+++ Exercise text +++

The switch was significant: Now the university was paying hundreds of thousands of dollars a year for a product that didn’t have to be transparent about what it did with the information and data it was mining from its users. Such systems are constantly recording users’ interactions with it—how long it takes a student to complete an assignment, for example, or her deleted words and keystrokes, and users’ IP addresses.

But students and professors rely on this technology. Private learning management systems (LMS)—the online portals students use to refer to everything from their syllabus to their assignments, grades, even course schedules—have become increasingly compulsory, especially in higher education. And they have long been a subject of suspicion for experts on privacy and others wary of relying too heavily and uncritically on tools that could potentially mine users’ data. “Students often provide the raw material by which ed tech is developed, improved, and instituted,” writes Chris Gilliard, a digital privacy scholar, for The Chronicle of Higher Education. “But their agency is for the most part not an issue.”

According to instructors, before the pandemic necessitated remote online learning, these technologies provided little benefit to education beyond archiving class materials. Rather, they tended to inherently make a reliable Internet connection the only way to participate, reinforcing structural inequities. Still, educators have felt an unspoken pressure to adopt these systems. “I was mildly concerned that not using the LMS would get me into some kind of vague ‘trouble’ with administrators,” a Rutgers professor, who wishes to remain anonymous, said. “What ‘trouble’ that would be was never clear. It was a vague sense of dread/concern, but I did certainly feel that I was doing something that could be positioned as a ‘problem.’”

+++ Dataset records +++

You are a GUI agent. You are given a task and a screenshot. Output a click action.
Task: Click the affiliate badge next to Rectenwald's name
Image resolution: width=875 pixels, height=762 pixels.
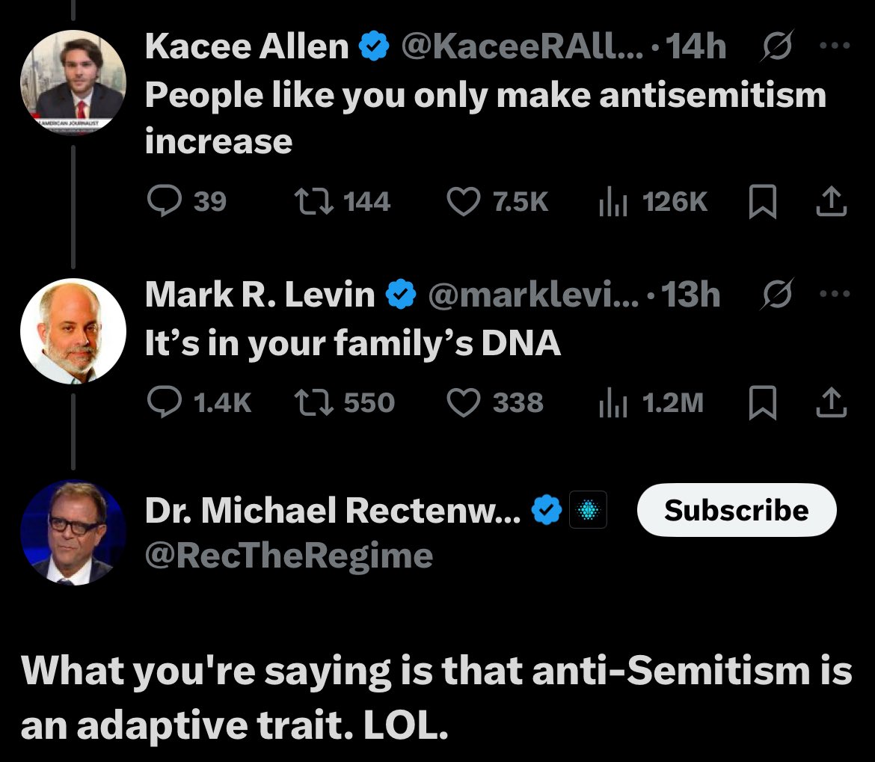(x=588, y=509)
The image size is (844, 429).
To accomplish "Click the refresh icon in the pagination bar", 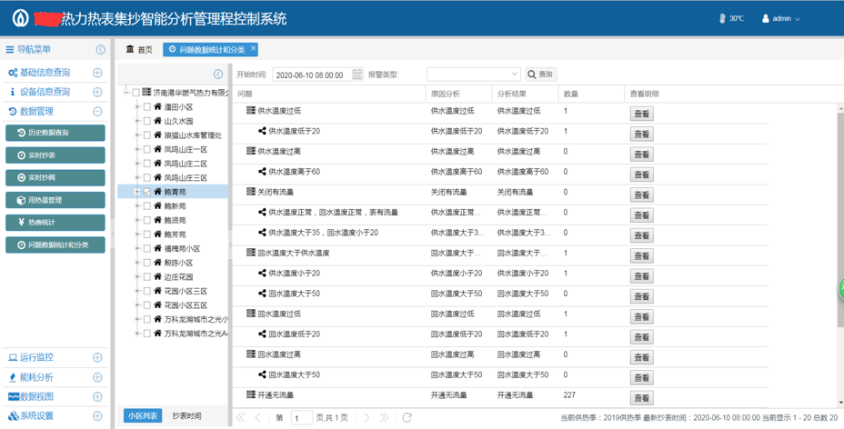I will pyautogui.click(x=407, y=417).
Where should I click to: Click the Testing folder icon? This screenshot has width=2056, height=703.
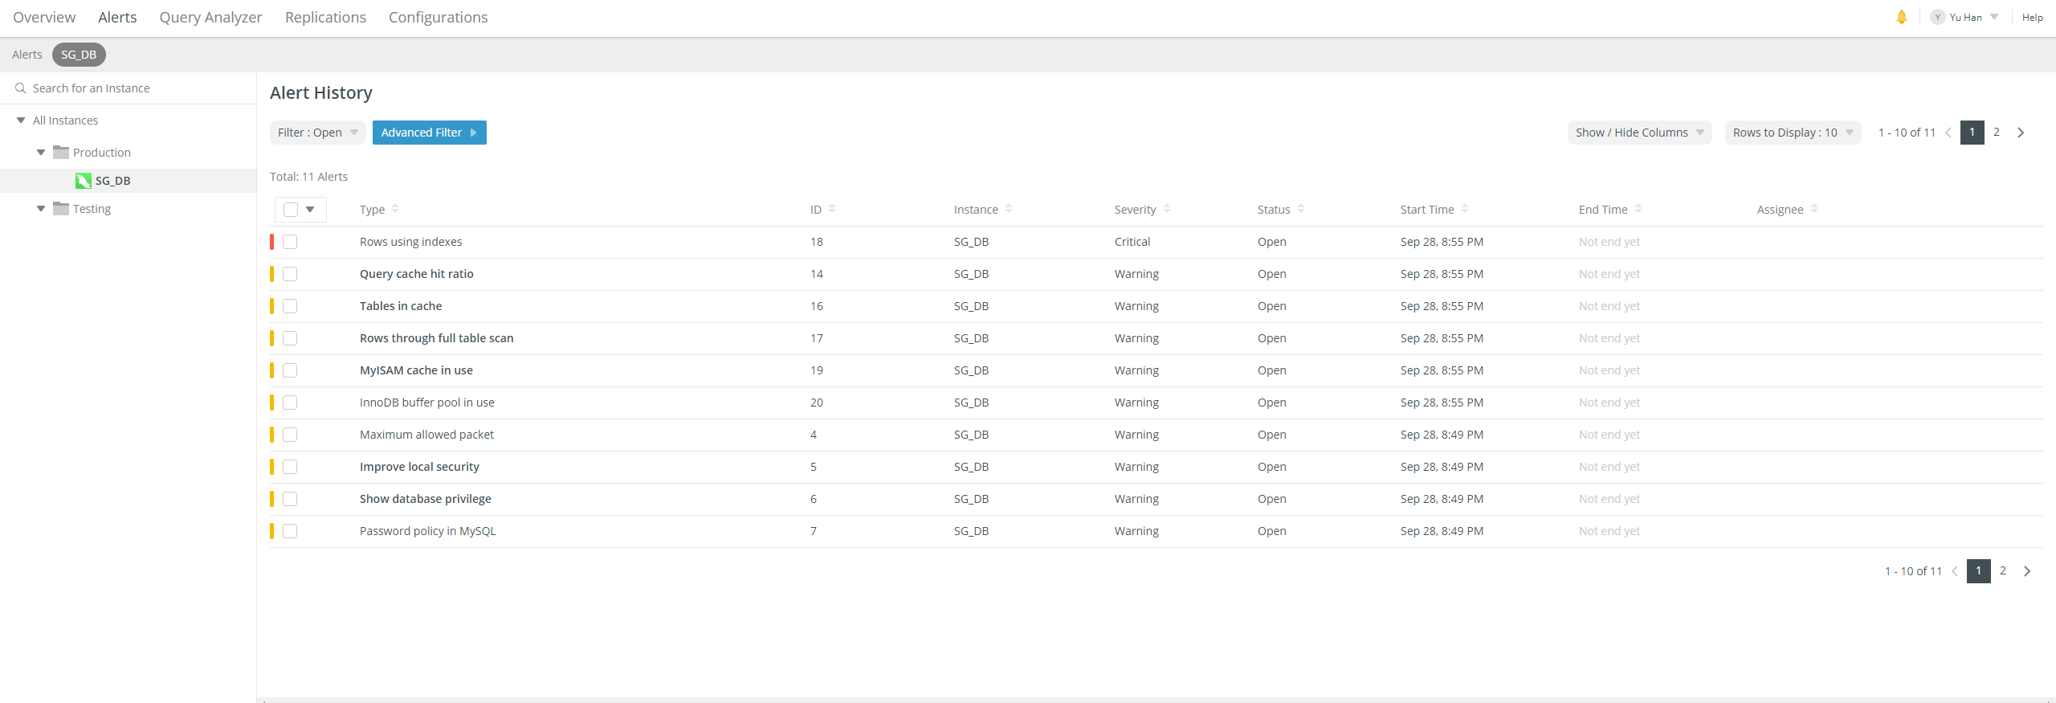point(61,209)
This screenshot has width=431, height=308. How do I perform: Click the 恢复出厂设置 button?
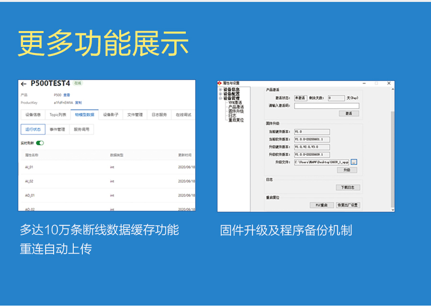point(348,205)
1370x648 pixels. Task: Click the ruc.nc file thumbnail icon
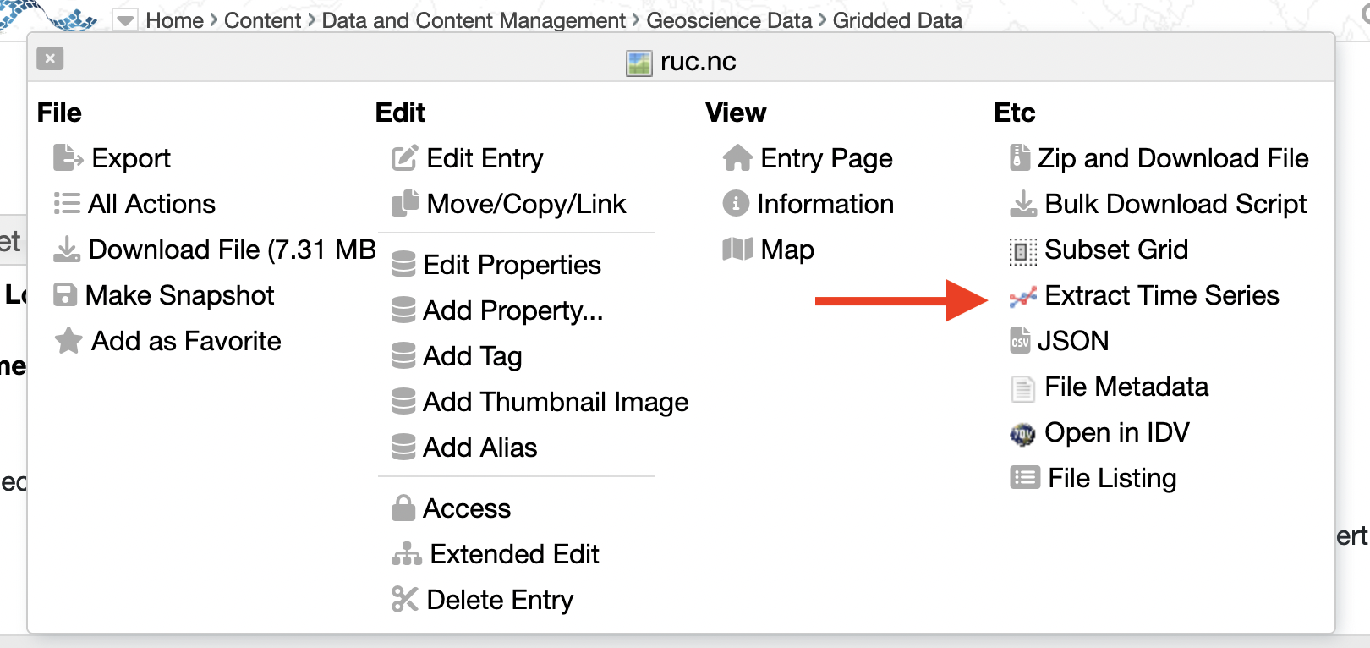click(639, 63)
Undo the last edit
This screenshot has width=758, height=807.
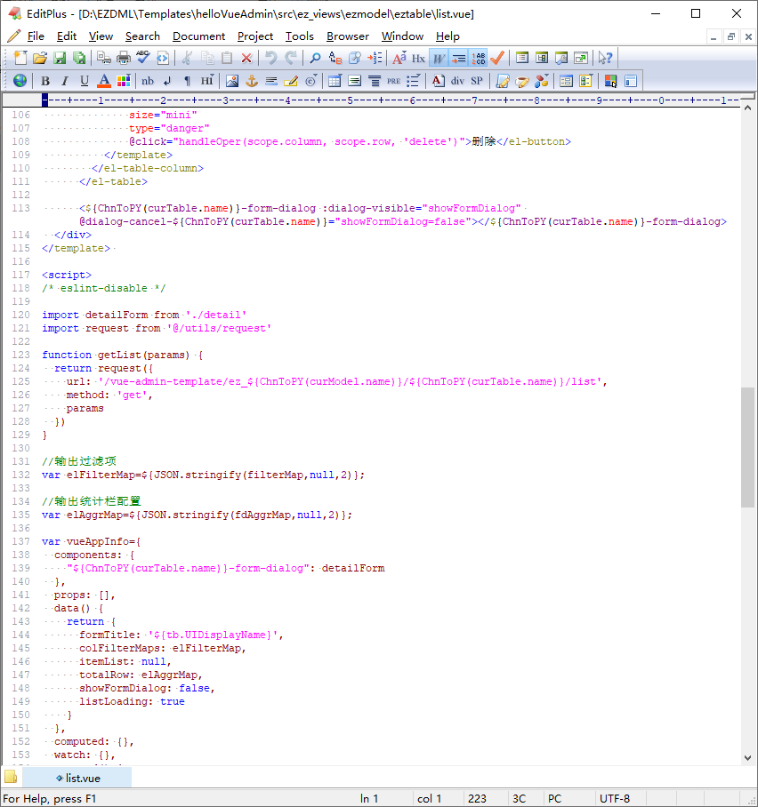point(272,57)
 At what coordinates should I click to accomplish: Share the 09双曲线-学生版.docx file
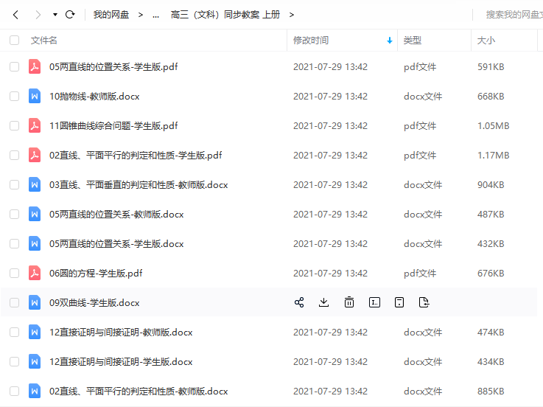pyautogui.click(x=299, y=302)
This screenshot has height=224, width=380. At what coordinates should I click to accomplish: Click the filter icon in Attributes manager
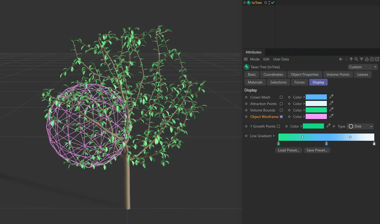[x=361, y=59]
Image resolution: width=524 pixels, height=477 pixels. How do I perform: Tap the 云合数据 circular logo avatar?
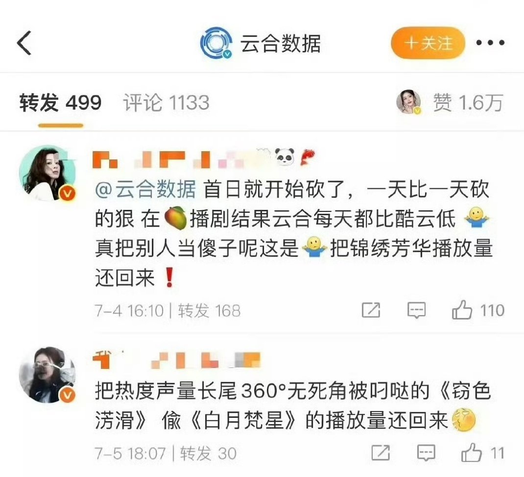(x=216, y=43)
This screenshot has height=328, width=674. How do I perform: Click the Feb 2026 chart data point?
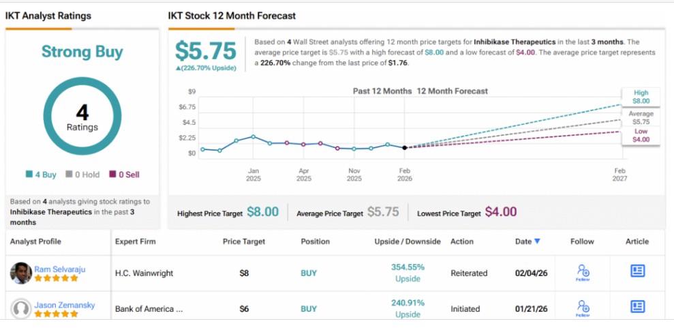[405, 147]
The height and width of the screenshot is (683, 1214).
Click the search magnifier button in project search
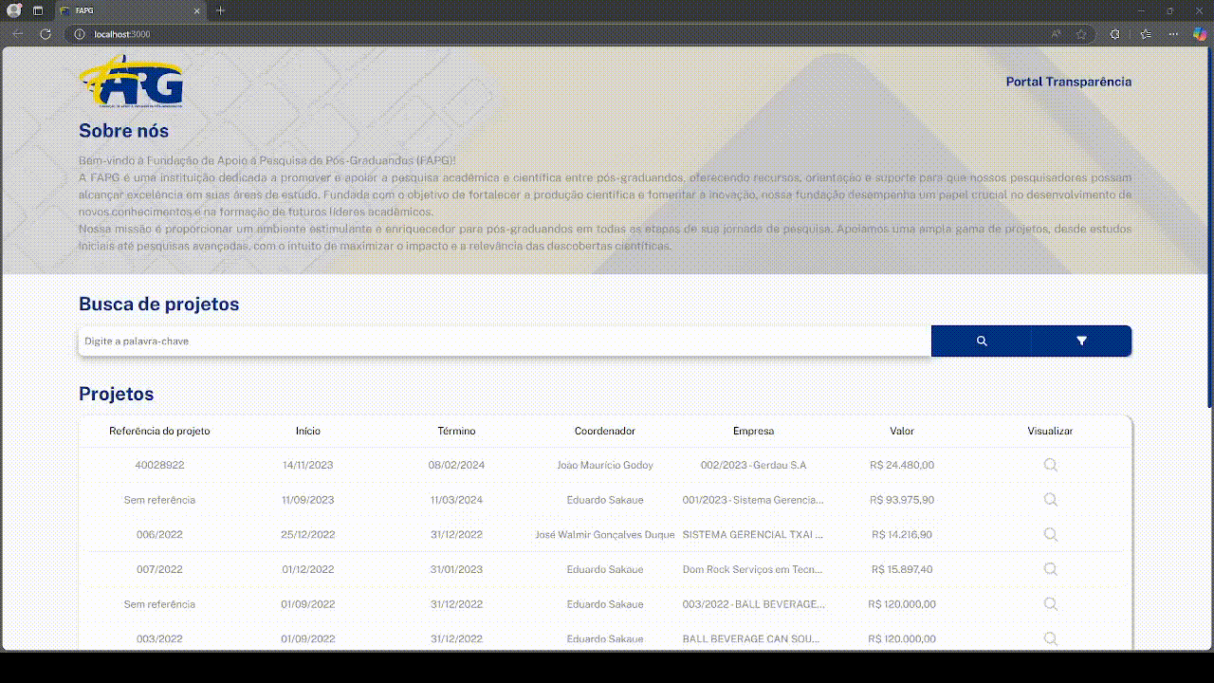click(982, 341)
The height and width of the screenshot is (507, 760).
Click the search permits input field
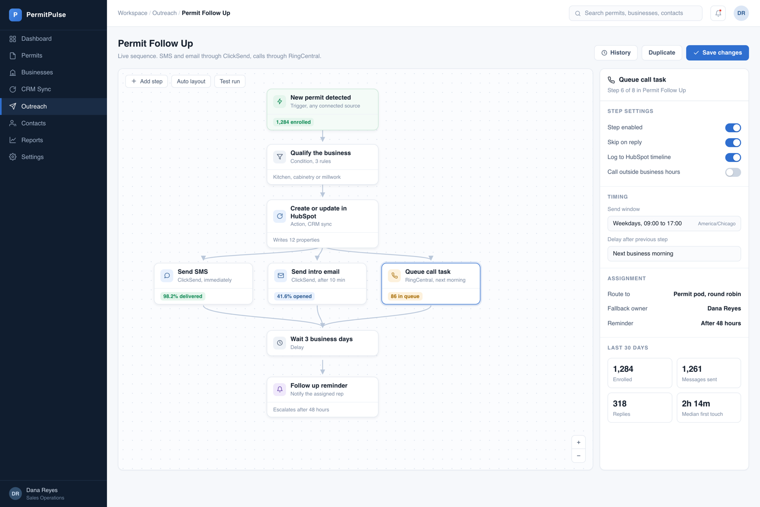click(x=635, y=13)
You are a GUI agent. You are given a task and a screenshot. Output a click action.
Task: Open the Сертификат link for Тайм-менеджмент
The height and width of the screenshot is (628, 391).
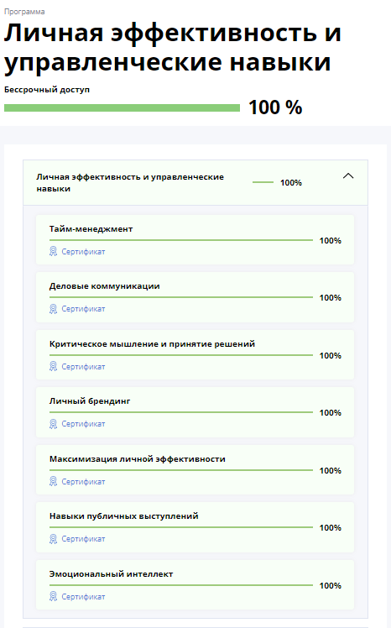pos(83,252)
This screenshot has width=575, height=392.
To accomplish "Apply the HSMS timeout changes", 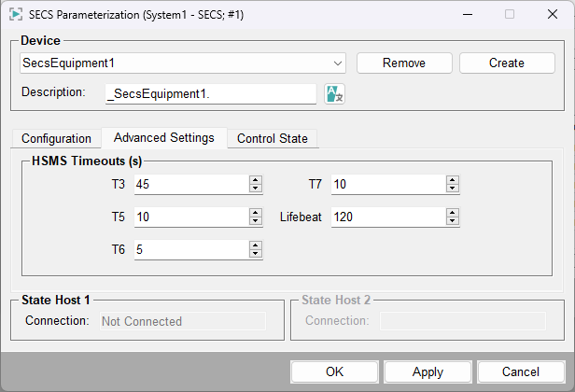I will pos(428,371).
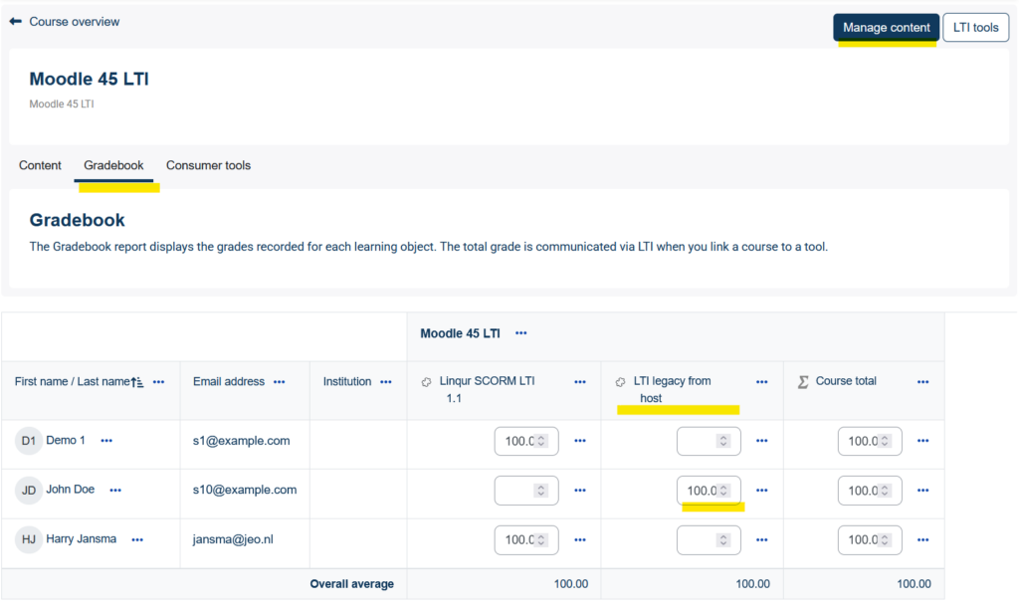Open the Email address column actions menu
1019x613 pixels.
(x=279, y=382)

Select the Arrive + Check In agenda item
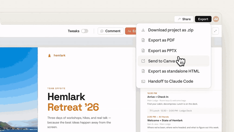pyautogui.click(x=158, y=97)
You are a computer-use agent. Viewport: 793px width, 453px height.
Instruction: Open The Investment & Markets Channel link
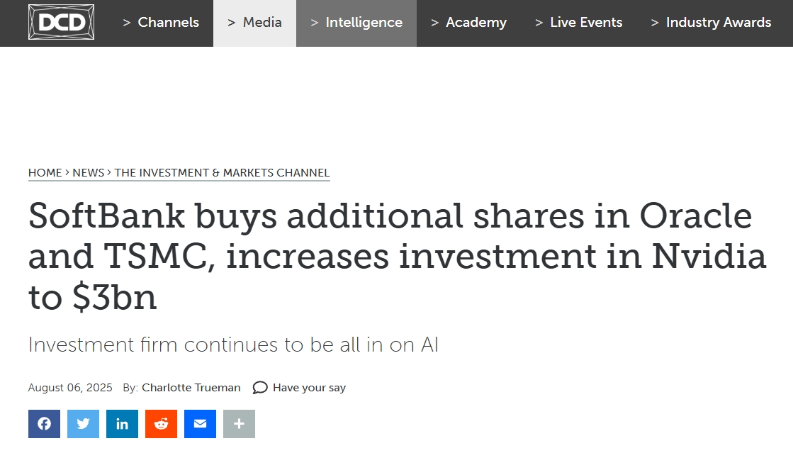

+++

What to work on →
a – Write out the passage on learning management systems from "The switch was" up to and including "users’ IP addresses.".
b – Resume the passage on learning management systems, continuing on from its final sentence.
The records have no connection to the passage on learning management systems.

Responses for each task →
a –
The switch was significant: Now the university was paying hundreds of thousands of dollars a year for a product that didn’t have to be transparent about what it did with the information and data it was mining from its users. Such systems are constantly recording users’ interactions with it—how long it takes a student to complete an assignment, for example, or her deleted words and keystrokes, and users’ IP addresses.

b –
Contracts with ed tech vendors are often negotiated by university administrators and executives without faculty, student, or parent involvement. Given the lack of administrative transparency around this issue, it may be, as researcher Kyle Jones suggests, that “institutions are withholding information about [e-learning vendors’] data practices to keep student privacy concerns at bay, concerns that could potentially derail beneficial contracts with vendors.” Without transparency and accountability, it’s impossible to know.

As professors of library and information science and researchers on data justice and education technology, and as active members of the Rutgers branch of the American Association of University Professors–American Federation of Teachers, we wanted to provide answers to the questions our colleagues had. We felt it was important to penetrate the obfuscating ambiguity we see so often in private learning management systems, focusing on our own institution, Rutgers University, as a case study. But these systems are used by universities across the country—about 3,482 institutions as of fall 2020, according to EduTechnics. What we found, through records requests using the New Jersey Open Public Records Act, was that Rutgers pays high prices to ed tech companies, allowing them almost unfettered access to student and instructor data and metadata, while doing nothing to ensure that even paltry privacy terms are upheld.

We analyzed 10 vendors’ terms of service, alongside their data management plans, security and privacy statements, and contracts and payments, and found that they give university stakeholders no option but to accept vague terms and unclear expiration dates for their data use. Other pre-pandemic studies suggest that these problems with ed tech exist at institutions across the country. Those at other universities who are concerned with the relationship their institutions have with corporate ed tech and the negative implications it carries for an institution’s educational goals have a right to know what information is being withheld from them.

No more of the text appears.